_KETENTUAN TUGAS_: Tolong tuliskan ulang bagian berita tentang dana daerah di bawah ini tanpa mengubah satu kata pun, dari "Sabtu, 25 Oktober" sampai "pencatatan dan pelaporan.".

_TEKS BACAAN_:
Kemendagri dan Kemenkeu Kompak, Tito Tegaskan Dana Daerah Harus Segera Dibelanjakan -->

Iklan Atas

Kemendagri dan Kemenkeu Kompak, Tito Tegaskan Dana Daerah Harus Segera Dibelanjakan

Sabtu, 25 Oktober 2025
Menteri Dalam Negeri Tito Karnavian


Jakarta – Menteri Dalam Negeri (Mendagri) Tito Karnavian memberikan penjelasan terkait perbedaan angka simpanan pemerintah daerah (Pemda) yang dirilis Kementerian Keuangan (Kemenkeu) dan Kementerian Dalam Negeri (Kemendagri). Menurutnya, selisih tersebut bukan disebabkan perbedaan prinsip, melainkan hanya persoalan teknis dalam metode pencatatan dan pelaporan.

Tito menegaskan bahwa baik Kemendagri maupun Kemenkeu memiliki visi yang sama, yaitu mendorong agar dana daerah tidak mengendap di bank dan segera dimanfaatkan untuk kepentingan publik.

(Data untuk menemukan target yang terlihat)
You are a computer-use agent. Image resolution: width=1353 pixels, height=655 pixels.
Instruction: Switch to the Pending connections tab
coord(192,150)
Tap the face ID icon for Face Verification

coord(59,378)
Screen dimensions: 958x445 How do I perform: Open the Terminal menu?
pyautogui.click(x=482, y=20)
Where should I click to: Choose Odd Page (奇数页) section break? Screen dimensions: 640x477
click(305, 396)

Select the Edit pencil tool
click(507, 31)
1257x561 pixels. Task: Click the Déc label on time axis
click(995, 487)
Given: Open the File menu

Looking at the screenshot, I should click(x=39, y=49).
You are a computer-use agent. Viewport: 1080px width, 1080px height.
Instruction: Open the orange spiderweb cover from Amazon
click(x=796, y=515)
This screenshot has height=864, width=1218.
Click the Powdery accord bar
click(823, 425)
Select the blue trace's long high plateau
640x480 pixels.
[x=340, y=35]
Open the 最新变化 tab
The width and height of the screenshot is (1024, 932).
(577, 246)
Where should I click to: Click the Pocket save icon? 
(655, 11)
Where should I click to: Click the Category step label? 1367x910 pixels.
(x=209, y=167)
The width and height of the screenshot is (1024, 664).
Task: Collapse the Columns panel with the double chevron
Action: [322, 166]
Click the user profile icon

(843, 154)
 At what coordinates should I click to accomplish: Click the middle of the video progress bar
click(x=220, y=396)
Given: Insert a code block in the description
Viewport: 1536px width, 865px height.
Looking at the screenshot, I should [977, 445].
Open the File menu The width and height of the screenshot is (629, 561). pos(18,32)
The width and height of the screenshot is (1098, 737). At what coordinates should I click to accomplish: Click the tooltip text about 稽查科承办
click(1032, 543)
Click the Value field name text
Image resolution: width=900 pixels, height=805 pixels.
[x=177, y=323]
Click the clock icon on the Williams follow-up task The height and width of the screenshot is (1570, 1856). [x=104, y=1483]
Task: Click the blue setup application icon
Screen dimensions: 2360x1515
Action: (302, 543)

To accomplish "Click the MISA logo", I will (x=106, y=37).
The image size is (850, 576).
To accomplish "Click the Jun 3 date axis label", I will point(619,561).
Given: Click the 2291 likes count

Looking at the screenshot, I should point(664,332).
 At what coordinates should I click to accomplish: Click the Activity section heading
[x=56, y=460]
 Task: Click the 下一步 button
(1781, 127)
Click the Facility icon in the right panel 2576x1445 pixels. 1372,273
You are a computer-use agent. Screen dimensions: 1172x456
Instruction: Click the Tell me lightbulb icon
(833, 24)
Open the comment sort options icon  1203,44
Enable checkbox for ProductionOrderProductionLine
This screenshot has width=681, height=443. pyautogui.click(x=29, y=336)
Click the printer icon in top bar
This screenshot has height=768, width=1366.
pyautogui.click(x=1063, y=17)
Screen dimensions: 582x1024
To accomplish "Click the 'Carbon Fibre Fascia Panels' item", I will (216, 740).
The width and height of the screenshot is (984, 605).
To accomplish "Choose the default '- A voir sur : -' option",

_HASIL LATIHAN_:
Sabtu, 25 Oktober 2025
Menteri Dalam Negeri Tito Karnavian


Jakarta – Menteri Dalam Negeri (Mendagri) Tito Karnavian memberikan penjelasan terkait perbedaan angka simpanan pemerintah daerah (Pemda) yang dirilis Kementerian Keuangan (Kemenkeu) dan Kementerian Dalam Negeri (Kemendagri). Menurutnya, selisih tersebut bukan disebabkan perbedaan prinsip, melainkan hanya persoalan teknis dalam metode pencatatan dan pelaporan.